**What to work on**.
1/ In the essay on resource waste at IIFM, to what amount were hostel fees raised starting with the academic year 2009-11?
2/ Print the passage of the essay on resource waste at IIFM between "We will talk of sustainable" and "the water flows.", inclusive.
3/ Render this sentence from the essay on resource waste at IIFM in French: "We learn in Strategic Management that top management buy-in of a concept is important for it to trickle-down across the organization system."

We will talk of sustainable development and watershed management, but care tuppence about the water overflowing and draining away from the hostel tank twice a day every day, for more than half an hour each time. Or for that matter, leaving taps open and imagining sweet dreams while the water flows.
We will talk of equitable distribution but lazily refuse to take only ‘enough’ food in our plates and later unabashedly empty the ‘small’ leftovers in the mess bins.
We will talk of energy efficiency and conservation and even take up electives in Energy Management, but flagrantly refuse to follow the basic tenets of switching off lights, fans and other equipments when not in the room.
Why? Because we either don’t pay for these services, or pay paltry sums – that too without realizing it. We don’t pay for the water at all, and even for the electricity, we pay indirectly, if at all, in the form of Hostel Fees (which have only from the academic year 2009-11 been increased to Rs. 13000 for the two years combined). That translates to around Rs. 620 p.m. for the entire hostel fees (not merely electricity) for the new batch which would come to IIFM next year. Obviously, we pay much smaller amounts – I don’t have the admission brochure of our batch to validate the same.
So it is perfectly fine for me as a student of IIFM to use as much energy and resources as I want, or as I want to ignore, and still get away with it without me getting affected by it – monetarily or physically. And the wastage continues...
We learn in Strategic Management that top management buy-in of a concept is important for it to trickle-down across the organization system. Is that what is ailing us here? Is the lack of a monitoring mechanism by the Institute key to us being such irresponsible consumers of public goods? Well, we do see the Institute leading us in many aspects – professors leaving lights, fans and air-conditioners on in full swing in their rooms whilst they are out for long stretches of time; CFLs of much higher lumens replacing the old tubes and bulbs in classrooms in the ratio of 2:1 – leading to at least double the electricity consumption than what is required; cultural annotations of the Sunset Point being ignored while developing faculty residences on-campus; etc. The Institute has public money to spend, budgets to meet, and unnecessary opulence flows...

**Source data**.
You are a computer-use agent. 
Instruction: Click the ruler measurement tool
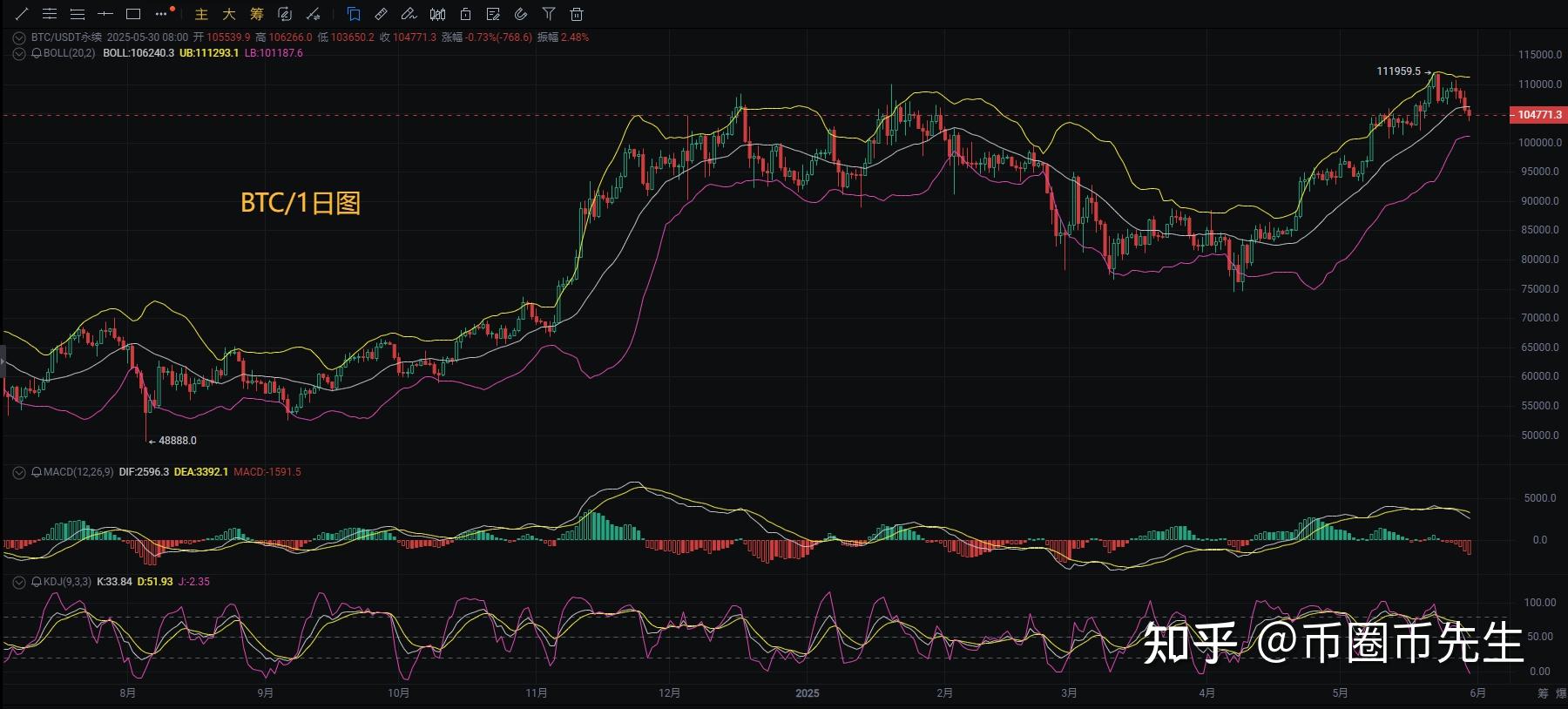coord(381,14)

**Final answers**.
1/ Rs. 13000 for the two years combined.

2/
We will talk of sustainable development and watershed management, but care tuppence about the water overflowing and draining away from the hostel tank twice a day every day, for more than half an hour each time. Or for that matter, leaving taps open and imagining sweet dreams while the water flows.

3/ Nous apprenons en Management stratégique que l'adhésion de la direction générale à un concept est importante pour qu'il se diffuse à travers l'ensemble du système organisationnel.